O julgamento, realizado entre 25 de maio e 4 de junho de 2026, condenou o ex-vereador por homicídio doloso qualificado e tortura contra seu enteado, uma criança de quatro anos. No caso, os jurados reconheceram a autoria e a materialidade dos crimes.
Em relação à mãe da vítima, os jurados desclassificaram a imputação de homicídio doloso qualificado por omissão, reconhecendo homicídio culposo por omissão. Ela foi condenada por tortura por omissão e recebeu perdão judicial referente ao delito culposo.

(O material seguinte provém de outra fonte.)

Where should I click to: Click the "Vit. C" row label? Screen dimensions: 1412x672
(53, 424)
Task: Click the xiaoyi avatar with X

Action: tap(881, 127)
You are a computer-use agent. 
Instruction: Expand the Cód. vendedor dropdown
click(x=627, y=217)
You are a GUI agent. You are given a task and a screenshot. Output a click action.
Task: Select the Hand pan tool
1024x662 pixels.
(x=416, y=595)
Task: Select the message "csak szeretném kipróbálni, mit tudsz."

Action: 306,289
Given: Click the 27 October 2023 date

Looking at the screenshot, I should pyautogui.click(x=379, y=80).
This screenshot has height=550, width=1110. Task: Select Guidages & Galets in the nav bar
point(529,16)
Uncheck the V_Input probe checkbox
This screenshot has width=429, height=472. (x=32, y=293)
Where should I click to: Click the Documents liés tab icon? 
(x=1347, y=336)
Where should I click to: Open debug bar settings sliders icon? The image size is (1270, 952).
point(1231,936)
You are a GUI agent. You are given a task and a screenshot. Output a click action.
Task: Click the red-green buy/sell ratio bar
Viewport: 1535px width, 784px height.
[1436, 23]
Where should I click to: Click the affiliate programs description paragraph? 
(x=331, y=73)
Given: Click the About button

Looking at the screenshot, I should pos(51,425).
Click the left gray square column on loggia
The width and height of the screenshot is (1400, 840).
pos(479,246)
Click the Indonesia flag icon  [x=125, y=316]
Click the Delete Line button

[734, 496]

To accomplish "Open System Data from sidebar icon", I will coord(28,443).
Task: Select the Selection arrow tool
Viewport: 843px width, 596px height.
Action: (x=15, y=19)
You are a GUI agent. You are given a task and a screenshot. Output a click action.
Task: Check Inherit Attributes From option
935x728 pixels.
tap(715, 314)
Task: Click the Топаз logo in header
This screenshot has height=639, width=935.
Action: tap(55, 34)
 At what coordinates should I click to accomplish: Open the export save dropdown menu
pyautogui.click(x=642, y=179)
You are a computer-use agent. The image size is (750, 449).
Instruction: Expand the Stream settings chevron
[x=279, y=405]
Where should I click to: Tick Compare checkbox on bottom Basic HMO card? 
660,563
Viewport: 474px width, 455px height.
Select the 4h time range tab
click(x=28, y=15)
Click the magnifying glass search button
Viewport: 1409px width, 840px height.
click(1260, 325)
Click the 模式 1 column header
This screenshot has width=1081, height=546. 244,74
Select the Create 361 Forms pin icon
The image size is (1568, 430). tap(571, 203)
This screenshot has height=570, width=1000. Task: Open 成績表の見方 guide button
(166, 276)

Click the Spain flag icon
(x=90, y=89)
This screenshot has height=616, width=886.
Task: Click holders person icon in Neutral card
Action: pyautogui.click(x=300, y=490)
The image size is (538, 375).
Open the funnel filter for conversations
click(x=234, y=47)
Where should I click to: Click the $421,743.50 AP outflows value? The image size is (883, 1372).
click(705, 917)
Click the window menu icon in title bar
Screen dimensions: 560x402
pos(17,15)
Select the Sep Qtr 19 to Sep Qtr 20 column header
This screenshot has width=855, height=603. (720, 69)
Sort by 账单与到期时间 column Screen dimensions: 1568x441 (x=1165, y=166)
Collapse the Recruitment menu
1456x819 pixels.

O promotor Fábio Vieira dos Santos declarou que houve irregularidade na votação devido a uma pergunta da juíza. Segundo ele, a forma como a questão foi apresentada pode ter confundido os jurados, alterando o resultado do julgamento.
Enquanto o ex-vereador foi condenado a 43 anos, 9 meses e 20 dias de reclusão, a mãe recebeu pena de 1 ano e 4 meses de reclusão pelo crime de tortura por omissão. A defesa do ex-vereador também anunciou recurso contra a condenação.